Barge & backhoe at Kraemer

1. A backhoe unloads dredge materials from a barge at the Edward Kraemer site on the lower Minnesota River.

2. Rivers and Harbors Acts through the years authorize river dredging.

3. A chart of commercial terminals on the river.

4. Origins of the District, as spelled out in 1999 District plan.

5. Economic impact of barge traffic on the lower Minn.

the district's perspective:
we have our roots in dredging

Current Scott County manager and engineer from 1960 through 2002, Larry Samstad, recalls how the Lower Minnesota River Watershed District (LMRWD) began as a response to a federal directive for river channel maintenance.

In 1960 the second district in the state and nation, the LMRWD was set up as a self-governing, independent entity to help control water resources for commercial, esthetic, natural, and recreational purposes.

In order for the Corps to acquire jurisdictional authority over the LMRWD — and not to have to go separately to “five different counties,” says Samstad, “and 17 different municipalities” it needed a sponsor like the District that would be responsible for “streamlining the Corps’ acquisition of land rights.”

To create the nine-foot channel, the Corps had to acquire private river bottom property from two reluctant private owners and straighten three big bends in that property under the present 494 bridge.
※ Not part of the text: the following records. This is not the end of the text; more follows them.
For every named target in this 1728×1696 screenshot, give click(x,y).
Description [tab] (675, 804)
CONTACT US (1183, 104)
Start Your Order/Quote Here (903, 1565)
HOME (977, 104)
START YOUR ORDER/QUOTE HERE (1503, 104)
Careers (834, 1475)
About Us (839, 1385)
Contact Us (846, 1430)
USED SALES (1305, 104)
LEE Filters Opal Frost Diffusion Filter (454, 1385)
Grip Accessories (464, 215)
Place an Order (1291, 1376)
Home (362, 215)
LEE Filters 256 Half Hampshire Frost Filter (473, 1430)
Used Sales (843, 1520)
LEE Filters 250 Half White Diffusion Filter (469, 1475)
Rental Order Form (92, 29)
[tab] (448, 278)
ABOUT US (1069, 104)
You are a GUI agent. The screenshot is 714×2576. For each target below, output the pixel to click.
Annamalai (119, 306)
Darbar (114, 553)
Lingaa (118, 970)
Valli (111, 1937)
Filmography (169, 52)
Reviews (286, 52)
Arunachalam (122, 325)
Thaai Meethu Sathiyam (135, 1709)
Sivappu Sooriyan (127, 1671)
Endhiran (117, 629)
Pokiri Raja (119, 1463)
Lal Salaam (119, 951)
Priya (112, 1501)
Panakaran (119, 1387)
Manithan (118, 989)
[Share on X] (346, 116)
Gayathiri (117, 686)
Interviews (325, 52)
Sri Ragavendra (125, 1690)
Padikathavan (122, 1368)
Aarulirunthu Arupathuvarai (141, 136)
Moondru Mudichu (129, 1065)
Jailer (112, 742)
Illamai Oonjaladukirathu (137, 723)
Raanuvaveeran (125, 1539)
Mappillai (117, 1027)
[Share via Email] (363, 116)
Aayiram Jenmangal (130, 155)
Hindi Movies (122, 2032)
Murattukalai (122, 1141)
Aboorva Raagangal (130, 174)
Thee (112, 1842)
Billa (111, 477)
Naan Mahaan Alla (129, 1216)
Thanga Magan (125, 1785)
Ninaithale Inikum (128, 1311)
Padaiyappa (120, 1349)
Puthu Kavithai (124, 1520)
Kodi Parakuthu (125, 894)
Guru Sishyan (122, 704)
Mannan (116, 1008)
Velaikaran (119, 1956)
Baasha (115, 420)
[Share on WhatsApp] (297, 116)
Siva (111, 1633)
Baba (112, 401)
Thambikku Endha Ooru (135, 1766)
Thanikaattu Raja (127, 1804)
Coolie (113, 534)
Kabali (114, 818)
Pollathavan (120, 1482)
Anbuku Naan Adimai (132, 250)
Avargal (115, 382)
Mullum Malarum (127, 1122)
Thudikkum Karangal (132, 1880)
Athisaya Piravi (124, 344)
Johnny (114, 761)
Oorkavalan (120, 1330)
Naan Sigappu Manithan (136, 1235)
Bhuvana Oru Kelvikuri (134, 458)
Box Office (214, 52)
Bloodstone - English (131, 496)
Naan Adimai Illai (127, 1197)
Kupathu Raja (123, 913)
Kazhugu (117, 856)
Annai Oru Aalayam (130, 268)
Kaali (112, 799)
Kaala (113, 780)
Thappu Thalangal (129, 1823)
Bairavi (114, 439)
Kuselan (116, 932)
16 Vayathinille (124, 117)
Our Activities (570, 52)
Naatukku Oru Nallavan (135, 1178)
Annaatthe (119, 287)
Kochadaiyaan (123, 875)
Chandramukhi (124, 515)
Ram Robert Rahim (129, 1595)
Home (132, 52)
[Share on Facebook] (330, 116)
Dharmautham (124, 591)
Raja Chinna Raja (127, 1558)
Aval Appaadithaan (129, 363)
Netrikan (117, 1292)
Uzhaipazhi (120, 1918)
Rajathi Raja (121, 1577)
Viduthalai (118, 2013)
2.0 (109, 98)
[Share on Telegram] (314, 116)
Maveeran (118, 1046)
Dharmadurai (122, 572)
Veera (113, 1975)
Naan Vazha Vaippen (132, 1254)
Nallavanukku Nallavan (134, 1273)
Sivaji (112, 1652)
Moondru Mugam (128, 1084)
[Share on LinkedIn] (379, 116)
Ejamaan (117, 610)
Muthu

After that, it was responsible for dredging the main channel to a nine-foot depth and developing sites for depositing the dredge materials

Channel maintenance was a fairly uncomplicated affair in the early days of the District, but the original main site, on the north shore of the river in Bloomington, was put out of commission by a couple of forces — one developmental, the other environmental.

The city of Bloomington was developing rapidly and needed the land where the dredge materials were being deposited. And the environmental movement was expanding, too, all across the nation, and making the work of the COE more difficult … and more responsive to the citizens’ will.

In 1974, for example, the Great River Environmental Action Team (GREAT) was formed as a “broad-based, federal-state task force organized to develop a coordinated and balanced plan for managing the resources of the upper Mississippi River valley.” GREAT was concerned, among other things, with the way that the COE had been managing dredge site materials. 

To this point, the Corps had been placing material along river shorelines, which other resource agencies believed was threatening native flora and fauna. The GREAT Study also made recommendations for tributary rivers authorized by the COE, such as the Minnesota and St. Croix. GREAT’s concerns naturally filtered down to other groups concerned with other rivers, including the Minnesota.

In an age of greater population and development, on the one hand, and greater environmental awareness, on the other, the local COE was forced to go more slowly and deliberately.

Since the late 1970s the COE has been depositing materials dredged from certain sites near Savage at Edward Kraemer and Sons on the river, at 35W. A self-described “diverse general contractor and construction-aggregates supplier,” Kraemer sells the dredge materials to contractors for fill and other beneficial uses. However, for the past decade at least, the site has not been adequate to handle all dredged materials, including private channel dredgings, and so the District has been searching for suitable additional dredge material sites.

This process is long and complex, requiring delegate negotiations with both private and public land owners. When negotiations are concluded, you’ll hear about the results in these pages.